CHAP. 58. (57.)—THE THINGS ABOUT WHICH MANKIND FIRST OF ALL AGREED. THE ANCIENT LETTERS.

There was at the very earliest[1] period a tacit consent among all nations to adopt the letters now used by the Ionians.[2] (58.) That the ancient Greek letters were almost the same with the modern Latin,[3] is proved by the ancient Delphic inscription on copper, which is now in the Palatine library, having been dedicated by the emperors to Minerva; this inscription is as follows:

NAUSIKRATHS ANEQETO THI DIOS KORHI. ["Nausicrates offered this to the daughter of Zeus."][4]

1. Herodotus, B. v. c. 59, says that the Phœnician letters were very similar to the Ionian; and we are informed by Hardouin, that Scaliger, in his Dissertation upon an ancient inscription on a column discovered in the Via Appia, and removed to the Farnese Gardens, has proved that the Ionians borrowed their letters from the Phœnicians.—B.
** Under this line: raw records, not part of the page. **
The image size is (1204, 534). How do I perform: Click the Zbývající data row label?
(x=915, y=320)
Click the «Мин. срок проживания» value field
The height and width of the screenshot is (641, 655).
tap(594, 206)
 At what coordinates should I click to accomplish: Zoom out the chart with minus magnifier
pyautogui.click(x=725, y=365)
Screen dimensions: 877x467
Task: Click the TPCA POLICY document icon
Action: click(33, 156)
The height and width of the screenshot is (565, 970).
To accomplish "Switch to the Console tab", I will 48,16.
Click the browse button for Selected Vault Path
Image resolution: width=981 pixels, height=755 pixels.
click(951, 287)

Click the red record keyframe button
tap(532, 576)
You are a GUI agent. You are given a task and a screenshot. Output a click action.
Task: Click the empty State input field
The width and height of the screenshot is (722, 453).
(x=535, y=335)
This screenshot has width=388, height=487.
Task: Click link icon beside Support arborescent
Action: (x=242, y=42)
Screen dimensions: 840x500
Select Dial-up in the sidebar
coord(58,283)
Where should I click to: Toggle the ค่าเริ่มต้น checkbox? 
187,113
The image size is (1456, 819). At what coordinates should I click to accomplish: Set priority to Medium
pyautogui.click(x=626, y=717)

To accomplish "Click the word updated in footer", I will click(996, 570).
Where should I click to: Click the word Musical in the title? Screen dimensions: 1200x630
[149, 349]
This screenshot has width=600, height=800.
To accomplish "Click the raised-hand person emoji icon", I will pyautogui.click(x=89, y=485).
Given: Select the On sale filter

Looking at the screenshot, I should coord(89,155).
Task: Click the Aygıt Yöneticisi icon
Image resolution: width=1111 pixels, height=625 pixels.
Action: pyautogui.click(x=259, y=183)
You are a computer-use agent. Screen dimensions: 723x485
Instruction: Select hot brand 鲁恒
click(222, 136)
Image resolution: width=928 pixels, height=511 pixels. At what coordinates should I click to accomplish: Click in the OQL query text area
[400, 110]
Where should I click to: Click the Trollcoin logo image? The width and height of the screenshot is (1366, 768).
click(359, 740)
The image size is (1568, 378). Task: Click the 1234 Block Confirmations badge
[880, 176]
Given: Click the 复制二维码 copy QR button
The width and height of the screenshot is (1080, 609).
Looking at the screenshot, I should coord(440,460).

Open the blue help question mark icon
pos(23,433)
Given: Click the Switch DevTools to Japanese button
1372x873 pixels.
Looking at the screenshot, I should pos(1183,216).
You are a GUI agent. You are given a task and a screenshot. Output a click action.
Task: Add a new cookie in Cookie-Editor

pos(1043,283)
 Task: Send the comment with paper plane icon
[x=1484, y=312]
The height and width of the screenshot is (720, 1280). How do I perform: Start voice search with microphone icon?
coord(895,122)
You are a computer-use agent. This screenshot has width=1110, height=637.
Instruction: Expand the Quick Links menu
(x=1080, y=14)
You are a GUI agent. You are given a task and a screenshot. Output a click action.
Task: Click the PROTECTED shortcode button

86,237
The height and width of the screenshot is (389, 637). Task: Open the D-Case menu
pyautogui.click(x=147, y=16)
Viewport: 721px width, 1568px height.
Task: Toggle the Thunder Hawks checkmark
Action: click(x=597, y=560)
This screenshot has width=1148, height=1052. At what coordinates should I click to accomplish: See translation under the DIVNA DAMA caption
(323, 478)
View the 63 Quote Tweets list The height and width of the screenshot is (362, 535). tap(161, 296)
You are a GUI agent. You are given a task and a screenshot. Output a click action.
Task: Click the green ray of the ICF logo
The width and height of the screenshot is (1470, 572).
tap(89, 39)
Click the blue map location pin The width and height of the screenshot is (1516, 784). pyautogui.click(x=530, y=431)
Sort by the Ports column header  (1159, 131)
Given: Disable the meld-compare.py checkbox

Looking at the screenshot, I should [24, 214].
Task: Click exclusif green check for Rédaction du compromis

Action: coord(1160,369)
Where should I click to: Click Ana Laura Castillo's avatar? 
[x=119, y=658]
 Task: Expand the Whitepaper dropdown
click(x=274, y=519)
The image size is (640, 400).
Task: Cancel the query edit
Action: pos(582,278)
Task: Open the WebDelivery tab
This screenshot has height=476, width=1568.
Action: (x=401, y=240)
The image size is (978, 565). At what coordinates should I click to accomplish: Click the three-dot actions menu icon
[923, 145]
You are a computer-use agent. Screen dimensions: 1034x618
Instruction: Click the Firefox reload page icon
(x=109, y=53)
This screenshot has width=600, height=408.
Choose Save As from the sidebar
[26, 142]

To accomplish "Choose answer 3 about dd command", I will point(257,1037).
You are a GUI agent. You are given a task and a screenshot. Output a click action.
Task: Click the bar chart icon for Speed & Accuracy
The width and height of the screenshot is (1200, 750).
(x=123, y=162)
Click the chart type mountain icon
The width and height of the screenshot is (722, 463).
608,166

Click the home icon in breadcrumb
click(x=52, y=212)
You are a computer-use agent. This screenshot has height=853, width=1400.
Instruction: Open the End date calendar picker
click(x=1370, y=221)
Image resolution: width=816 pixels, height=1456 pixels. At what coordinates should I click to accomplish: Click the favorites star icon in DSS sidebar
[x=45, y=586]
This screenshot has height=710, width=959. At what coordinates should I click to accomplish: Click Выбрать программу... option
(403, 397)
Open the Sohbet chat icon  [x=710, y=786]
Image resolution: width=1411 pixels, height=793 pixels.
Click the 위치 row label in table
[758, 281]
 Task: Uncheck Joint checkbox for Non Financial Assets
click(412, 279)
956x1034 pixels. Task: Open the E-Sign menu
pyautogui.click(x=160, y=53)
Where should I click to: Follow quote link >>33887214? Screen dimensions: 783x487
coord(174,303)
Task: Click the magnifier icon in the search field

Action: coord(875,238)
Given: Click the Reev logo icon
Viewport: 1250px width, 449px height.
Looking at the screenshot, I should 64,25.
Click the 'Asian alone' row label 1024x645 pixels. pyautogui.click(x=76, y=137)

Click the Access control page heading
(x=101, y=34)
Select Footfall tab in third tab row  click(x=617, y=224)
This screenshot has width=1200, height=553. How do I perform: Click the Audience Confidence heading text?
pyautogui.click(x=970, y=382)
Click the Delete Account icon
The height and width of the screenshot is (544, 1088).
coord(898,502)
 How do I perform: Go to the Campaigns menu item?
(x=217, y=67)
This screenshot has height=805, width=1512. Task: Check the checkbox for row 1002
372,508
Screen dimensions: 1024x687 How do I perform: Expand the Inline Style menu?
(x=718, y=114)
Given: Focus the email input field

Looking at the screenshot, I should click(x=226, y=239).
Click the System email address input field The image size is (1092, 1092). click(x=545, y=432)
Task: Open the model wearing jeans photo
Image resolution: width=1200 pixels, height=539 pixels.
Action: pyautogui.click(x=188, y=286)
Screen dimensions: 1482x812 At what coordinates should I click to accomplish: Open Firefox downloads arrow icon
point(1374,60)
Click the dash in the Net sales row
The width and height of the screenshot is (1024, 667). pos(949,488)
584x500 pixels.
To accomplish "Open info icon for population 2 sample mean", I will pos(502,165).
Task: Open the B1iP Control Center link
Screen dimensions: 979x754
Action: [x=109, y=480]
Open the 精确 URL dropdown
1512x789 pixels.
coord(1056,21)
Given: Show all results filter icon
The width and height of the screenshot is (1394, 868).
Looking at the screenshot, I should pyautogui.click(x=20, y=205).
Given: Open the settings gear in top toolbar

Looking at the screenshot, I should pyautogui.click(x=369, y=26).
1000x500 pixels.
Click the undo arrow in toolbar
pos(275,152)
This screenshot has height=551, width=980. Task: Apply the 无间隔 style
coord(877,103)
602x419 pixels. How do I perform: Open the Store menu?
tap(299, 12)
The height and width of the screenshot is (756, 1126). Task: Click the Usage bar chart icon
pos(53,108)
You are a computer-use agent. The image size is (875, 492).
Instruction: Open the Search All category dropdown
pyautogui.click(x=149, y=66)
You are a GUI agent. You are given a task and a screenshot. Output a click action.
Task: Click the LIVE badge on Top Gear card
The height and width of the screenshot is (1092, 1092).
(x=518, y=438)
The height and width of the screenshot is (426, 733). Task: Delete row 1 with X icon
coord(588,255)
2. Herodotus confirms this opinion by a reference to an ancient tripod at Thebes, written in what he terms Cadmæn letters, having a strong resemblance to those used by the Ionians.—B.

3. Tacitus, Ann. B. ix. c. 14, says, "The Latin letters have the same form as the most ancient Greek ones."—B.

4. There is scarcely a letter of this inscription which has not been controverted, and no two editions hardly agree.—B.